Em alguns casos, o réu 1 informou a ele que a mercadoria não pertencia à empresa Merig e, portanto, as faturas deveriam ser emitidas pelo proprietário das mercadorias. Segundo ele : "Houve casos em que eu mesmo emiti as faturas que não estavam em nome de Merig...".
Na mesma afirmação, Shlomo Matuk também se referiu a Schloss, afirmando que: "...Uri me trouxe a atividade desta empresa para realizar."
Mais tarde, Shlomo Metuk diz: "Todo o dinheiro recebido por todas as mercadorias vendidas tanto no Schloss quanto em Merig foi entregue a Uri Resch, quase 99% sempre em cheques, não apenas para o beneficiário, pode ser transferido."
À pergunta do investigador: "Onde estão os livros de faturas em nome da Merig Import and Marketing and International Trade que você tinha?Shlomo Matuk respondeu: "Dei todos os cadernos na íntegra para Uri Resch no escritório em Rishpon. Devolvi os cadernos do Schloss imediatamente após cada uso, e devolvi os cadernos do Merig há cerca de um ano."

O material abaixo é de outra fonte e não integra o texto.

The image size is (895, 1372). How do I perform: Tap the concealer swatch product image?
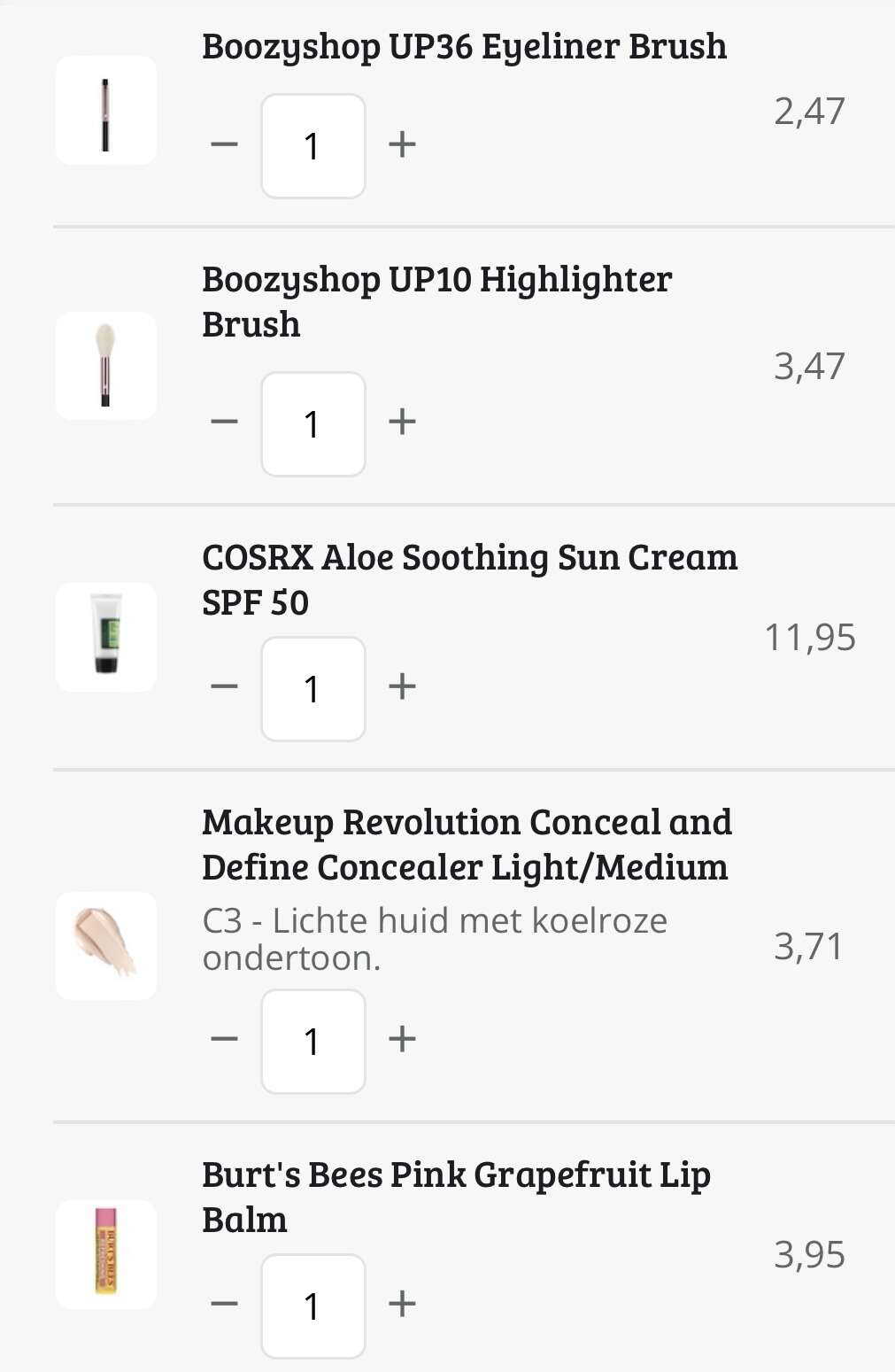106,946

Também em sua declaração de 7 de novembro de 2000 (P/272), Shlomo Matuk disse sobre a empresa Marig : "... Uri era quem controlava e gerenciava todas as questões da contabilidade. Uri Resch me disse para emitir uma fatura para Marig. Agi conforme as instruções dele, eu era funcionário em Marig."
Na medida em que Shlomo Metuk contradizia, em seu depoimento em tribunal, essas declarações explícitas, prefiro o que foi declarado nas declarações que ele deu, durante seu interrogatório neste caso, de acordo com a seção 10A da Portaria de Provas.
Como observei em minhas observações anteriores, não cheguei ao fim do envolvimento de Shlomo Metuk nos assuntos descritos na acusação, mesmo sendo ele o executor da venda dos bens, em nome do réu 1. Não estava claro para mim até que ponto Shlomo Matuk estava envolvido nos planos criminosos elaborados pelo Réu 1, e até que ponto ele sabia que essas mercadorias foram parcialmente expulsas fraudulentamente, e algumas delas reduzindo impostos de importação. De qualquer forma, acredito que, em seu depoimento no tribunal, Shlomo Sweet tentou minimizar sua própria parte e também ajudar, tanto quanto possível, o Réu 1 em sua aflição. Portanto, considero que as palavras ditas por Shlomo Metuk em suas declarações devem ser preferidas ao seu depoimento em tribunal, na medida em que haja uma contradição entre as palavras.